Total genomic DNA was extracted using QuickExtract DNA extraction solution (Epicenter, USA) supplemented with proteinase K (Roche) following the manufacturer’s instructions with slight modifications. Cells were washed with PBS and lysed in 30 μl of extraction solution supplemented with 0.3 μl of proteinase K. The samples were incubated at 55 °C for 10 min and inactivated at 80 °C for 3 min. Targeted regions (180–250 bp) of interest were amplified by PCR with Es Taq MasterMix (CW0690S, Cwbio) and used for high-throughput DNA sequencing, as previously described. Libraries with different barcodes were analyzed by Illumina high-throughput sequencing (GENEWIZ, China). The data were split according to their barcodes, and the examined target sites were selected. Base substitution ratios were calculated by dividing base-substitution reads by total reads.

GUlDE-seq assay

The GUlDE-seq assay was performed as previously described34. pegRNA and Cas9 plasmids, along with double-stranded oligodeoxynucleotides (dsODN), were transfected into HEK293T cells and cultured for 72 hours prior to genomic DNA isolation. The purified genomic DNA was then subjected to fragmentation, end-repair, A-tailing, adapter ligation, and dsODN-specific amplification. Libraries were sequenced on Illumina platform, followed by analysis.

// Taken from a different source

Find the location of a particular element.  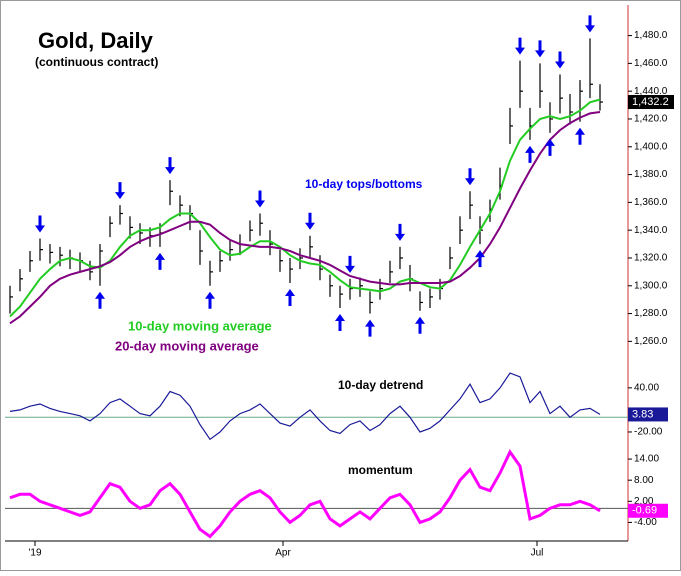

legend-label: 10-day moving average is located at coordinates (200, 326). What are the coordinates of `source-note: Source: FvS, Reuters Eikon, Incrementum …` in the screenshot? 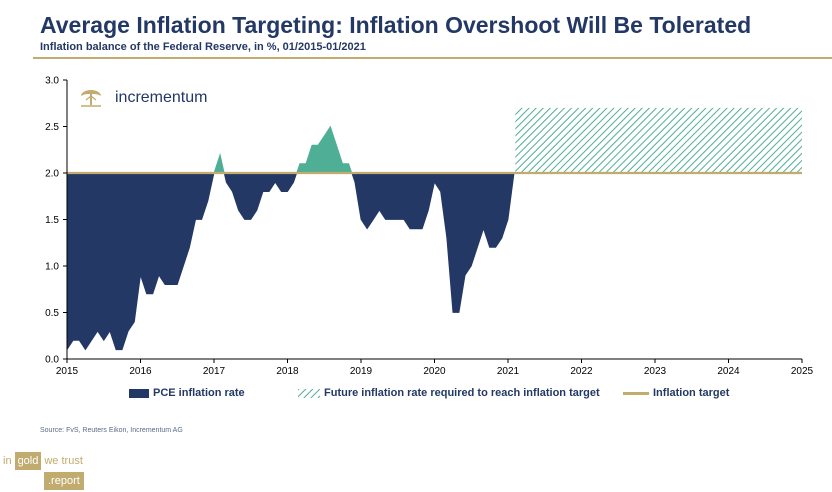 It's located at (112, 430).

AlphaFold 3 structure analysis

Enter sequence on the website (https://golgi.sandbox.google.com/) and submit it to run the prediction. Download the computation results. Open the top-ranked file using PyMOL and observe the overall structure. Use the ‘dist’ command to calculate the distance between each complementary base pair on the protospacer

Reporting summary

Further information on research design is available in the Nature Portfolio Reporting Summary linked to this article.